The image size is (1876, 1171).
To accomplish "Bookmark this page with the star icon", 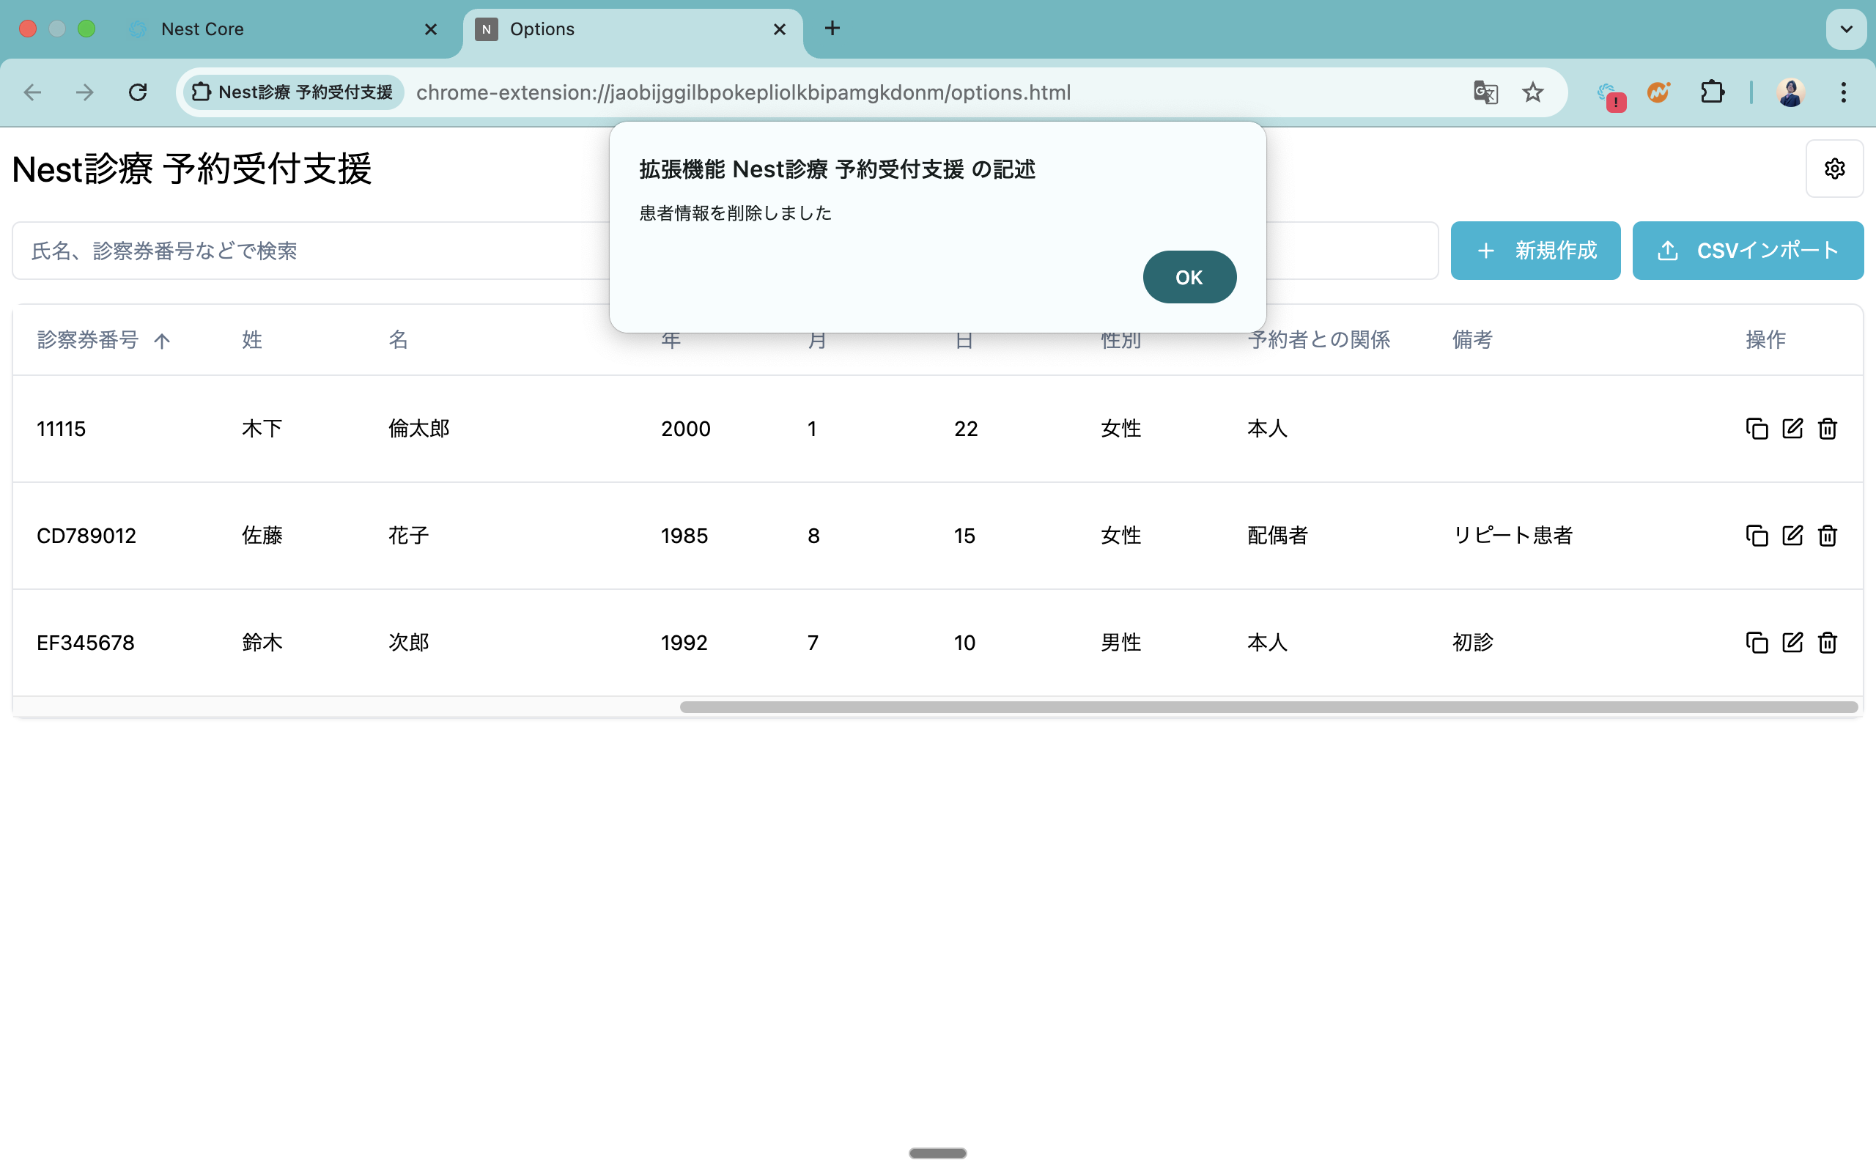I will coord(1532,92).
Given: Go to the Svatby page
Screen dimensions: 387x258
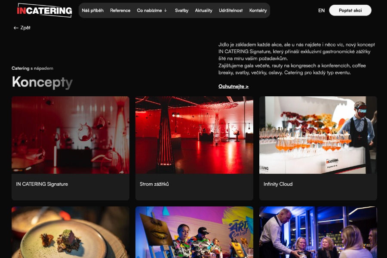Looking at the screenshot, I should pyautogui.click(x=181, y=10).
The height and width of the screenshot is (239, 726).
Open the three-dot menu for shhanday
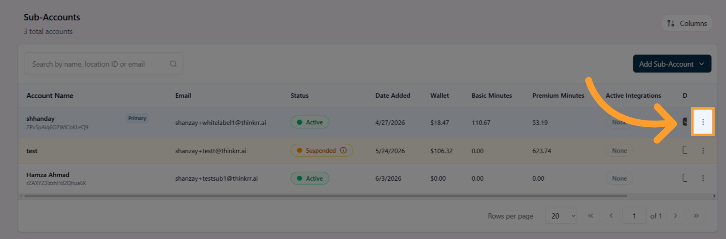click(x=703, y=122)
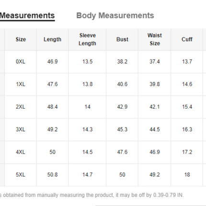Switch to Body Measurements tab
This screenshot has height=206, width=206.
tap(115, 16)
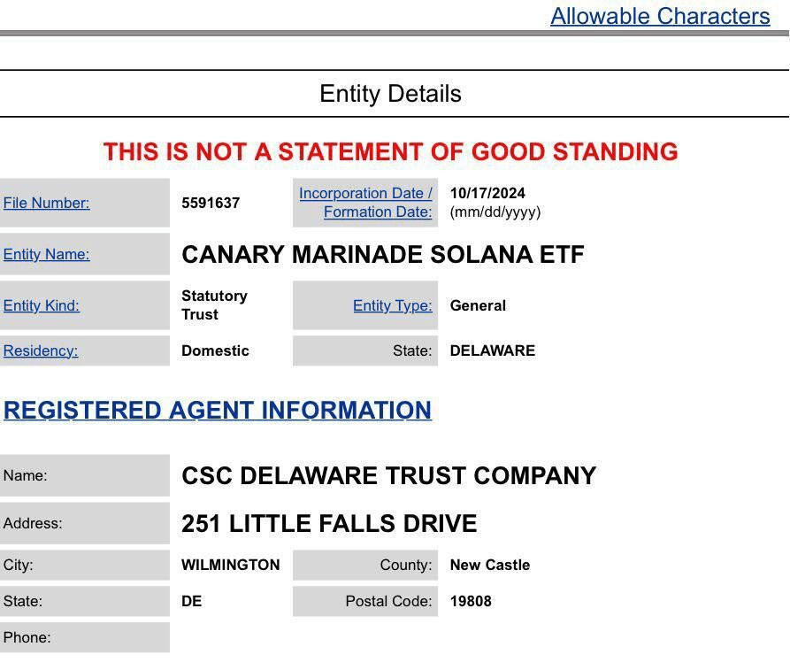Viewport: 790px width, 670px height.
Task: Click the Entity Type link
Action: 392,305
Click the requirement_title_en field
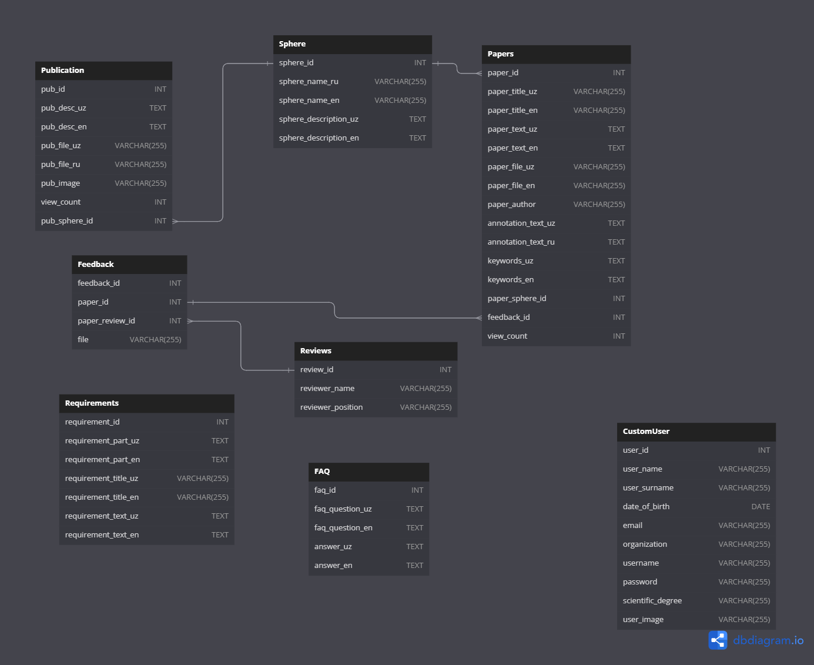Image resolution: width=814 pixels, height=665 pixels. pos(146,497)
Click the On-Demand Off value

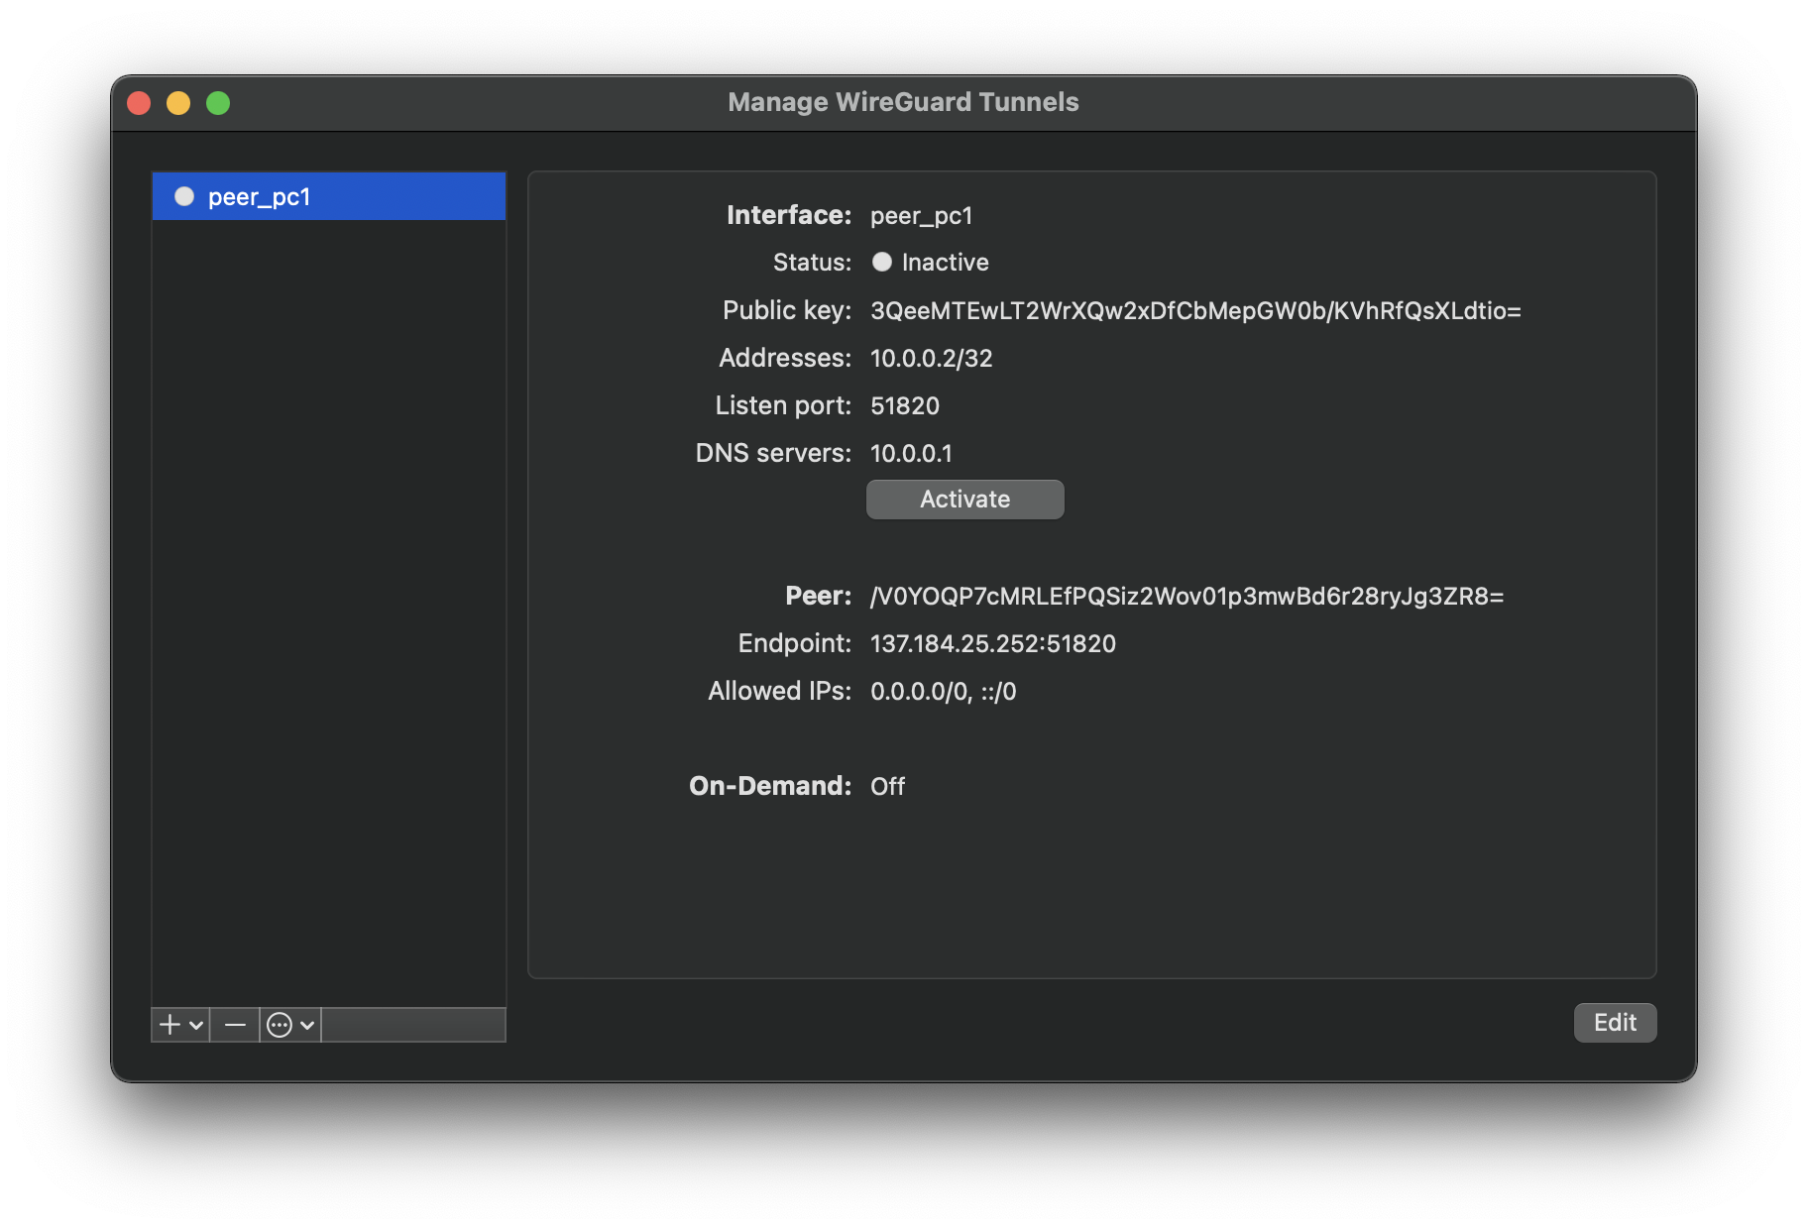[x=887, y=785]
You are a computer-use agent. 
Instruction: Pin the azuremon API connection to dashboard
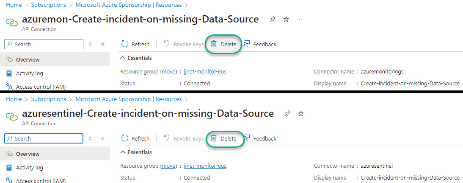[273, 20]
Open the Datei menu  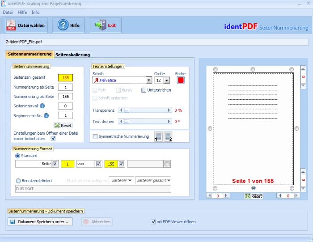pyautogui.click(x=8, y=12)
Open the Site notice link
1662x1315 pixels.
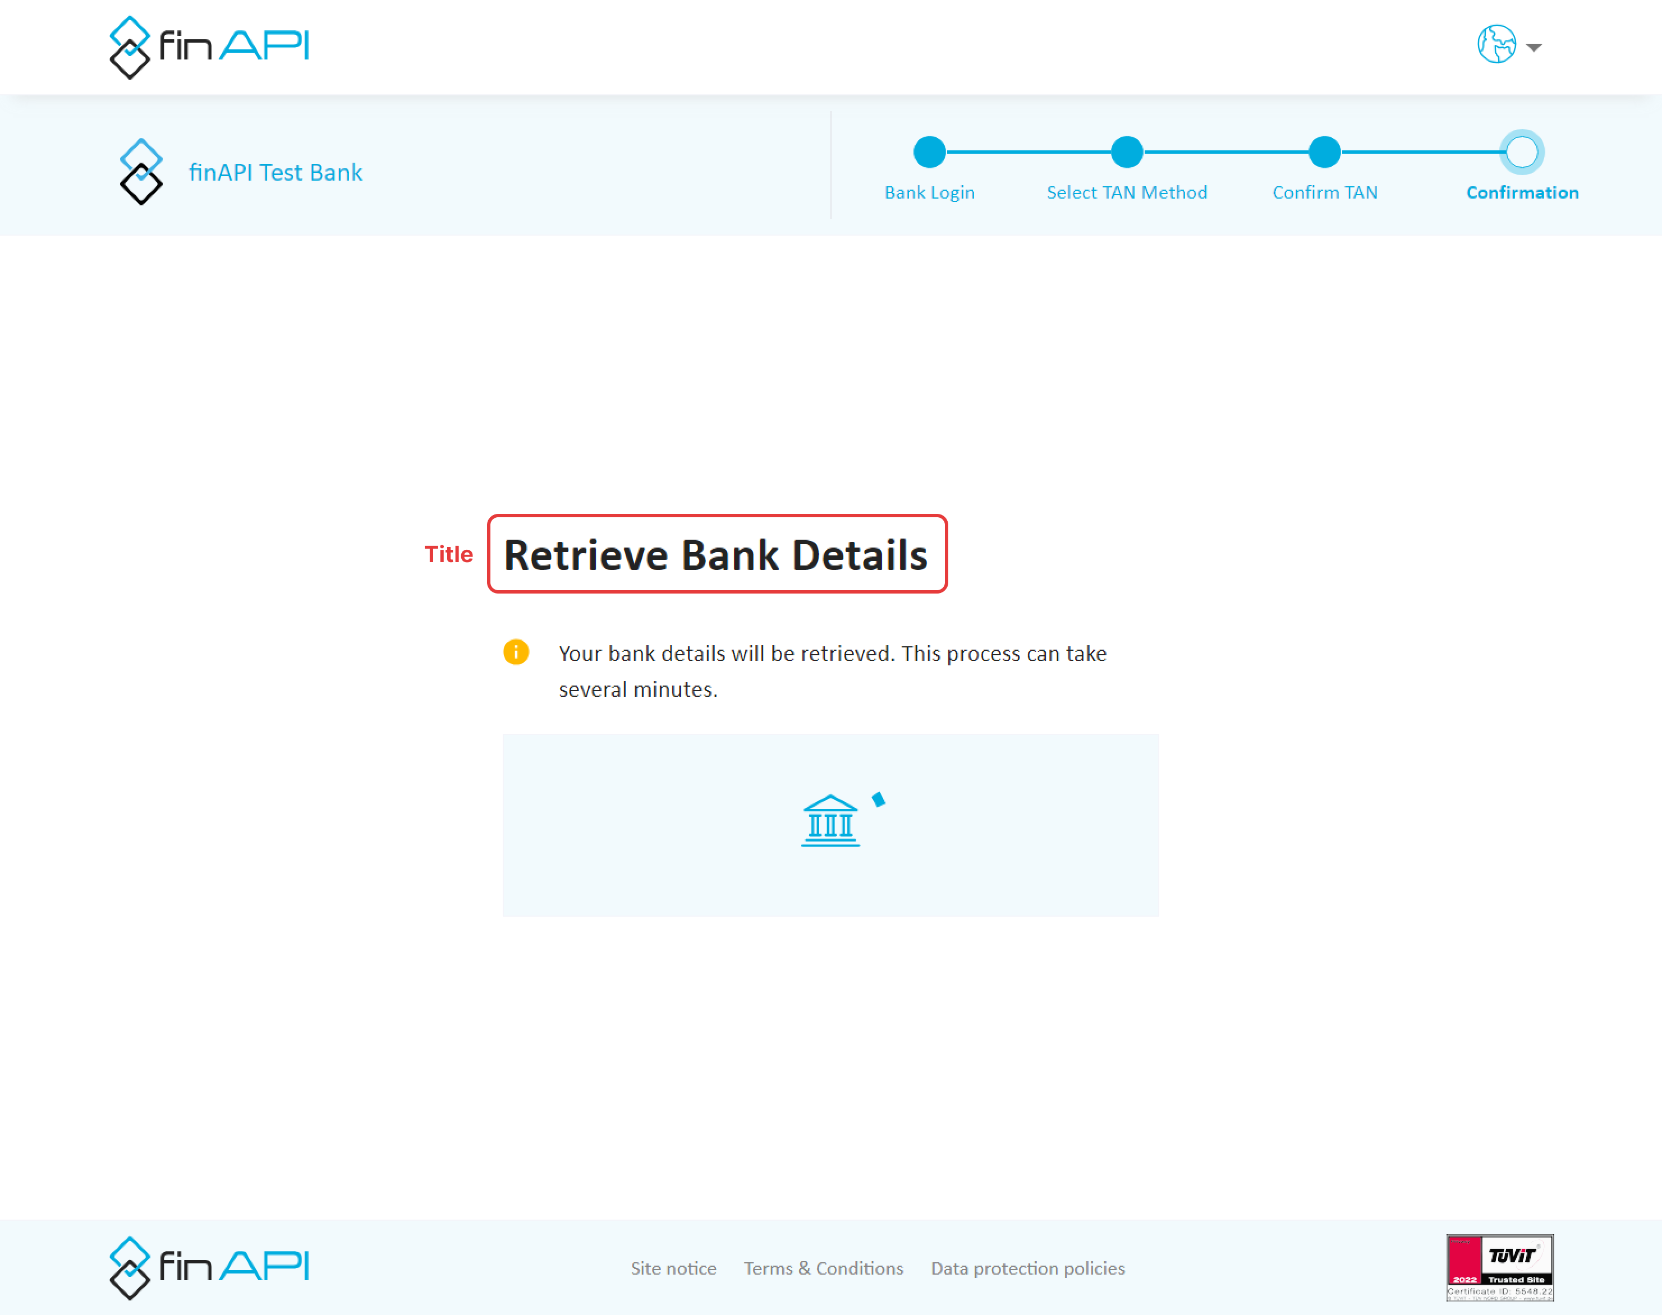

Problem requirements »
Present the material from the line containing "Given: Go to the Svatby page" up to and including the line containing "Action: 392,305" as a Markdown table with the columns Row and Line, one numbered row per line, skipping any blank lines and leaving out the pictures.

Result »
| Row | Line |
|---|---|
| 1 | Given: Go to the Svatby page |
| 2 | Screen dimensions: 387x258 |
| 3 | Looking at the screenshot, I should pyautogui.click(x=181, y=10). |
| 4 | The height and width of the screenshot is (239, 726). |
| 5 | Open the three-dot menu for shhanday |
| 6 | click(x=703, y=122) |
| 7 | Switch to Body Measurements tab |
| 8 | This screenshot has height=206, width=206. |
| 9 | tap(115, 16) |
| 10 | Viewport: 790px width, 670px height. |
| 11 | Task: Click the Entity Type link |
| 12 | Action: 392,305 |